L'audition mardi de M. Rubio au Sénat est sa première intervention parlementaire depuis le début de la guerre le 28 février, au grand dam des élus démocrates qui réclament à cors et à cri des explications.

"Cette guerre et la décision du gouvernement américain d'imposer un blocus ont désormais pris en otage l'économie mondiale tout entière", a ainsi dénoncé le sénateur démocrate Chris Murphy.

Interrogé sur l'état des négociations indirectes entre les Etats-Unis et l'Iran, qui sont au point mort, le secrétaire d'Etat américain a dit toujours "espérer" un accord pour mettre fin à la guerre sans toutefois s'avancer sur un calendrier.

"Il y a une perspective qui se profile devant nous, et qui pourrait se concrétiser aujourd'hui, demain ou la semaine prochaine", a-t-il déclaré.

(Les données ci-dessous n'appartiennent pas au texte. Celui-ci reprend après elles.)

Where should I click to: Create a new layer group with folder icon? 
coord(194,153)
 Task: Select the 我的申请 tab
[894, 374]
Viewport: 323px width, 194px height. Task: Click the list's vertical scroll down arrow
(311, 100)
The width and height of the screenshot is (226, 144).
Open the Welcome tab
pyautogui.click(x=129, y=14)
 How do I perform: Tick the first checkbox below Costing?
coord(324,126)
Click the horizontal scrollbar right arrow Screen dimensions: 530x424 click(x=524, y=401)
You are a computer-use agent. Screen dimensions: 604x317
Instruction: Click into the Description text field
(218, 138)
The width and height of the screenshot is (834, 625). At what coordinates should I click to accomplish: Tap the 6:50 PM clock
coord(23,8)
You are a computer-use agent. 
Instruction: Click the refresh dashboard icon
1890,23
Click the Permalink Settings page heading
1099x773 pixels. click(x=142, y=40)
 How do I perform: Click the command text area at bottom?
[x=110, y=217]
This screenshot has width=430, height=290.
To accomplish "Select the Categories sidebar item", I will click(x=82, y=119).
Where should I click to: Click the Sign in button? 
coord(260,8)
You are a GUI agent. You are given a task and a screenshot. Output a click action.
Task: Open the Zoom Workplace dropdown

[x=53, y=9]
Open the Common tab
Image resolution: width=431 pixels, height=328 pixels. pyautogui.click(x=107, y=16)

"Ils ont accepté de négocier certains aspects de leur programme nucléaire dont, il y a à peine un mois, voire un an, ils refusaient ne serait-ce que de parler", a fait valoir le secrétaire d'Etat, pressé de questions pour savoir comment le président Donald Trump comptait amener l'Iran à conclure un accord.

Il a cependant laissé entendre que cela "ne garantissait pas que cela aboutirait finalement à un accord acceptable".

"S'ils rouvrent le détroit d'Ormuz, nous lèverons notre blocus" des ports iraniens, a encore dit Marco Rubio soulignant que cela n'était pas lié à un allègement des sanctions qui dépend, lui, d'un accord sur le nucléaire.

Il a insisté à plusieurs reprises sur le fait que Washington n'allègerait pas les sanctions contre Téhéran en échange de la réouverture de ce passage stratégique, effectivement bloqué par l'Iran.

"L'opération +Epic Fury+ a largement atteint ses objectifs militaires, à savoir réduire considérablement la base industrielle de défense de l'Iran et affaiblir son bouclier conventionnel", a relevé M. Rubio assurant même en réponse à un sénateur que la guerre était "terminée".

Mais il a convenu que l'Iran "disposait encore de beaucoup de drones".

Les négociations indirectes entre les Etats-Unis et l'Iran, pour mettre fin à la guerre déclenchée le 28 février par une attaque conjointe israélo-américaine, patinent depuis des semaines.

L'Iran a accusé lundi les Etats-Unis de violer à nouveau le fragile cessez-le-feu conclu le 8 avril, après des frappes américaines ce week-end suivies de représailles militaires iraniennes.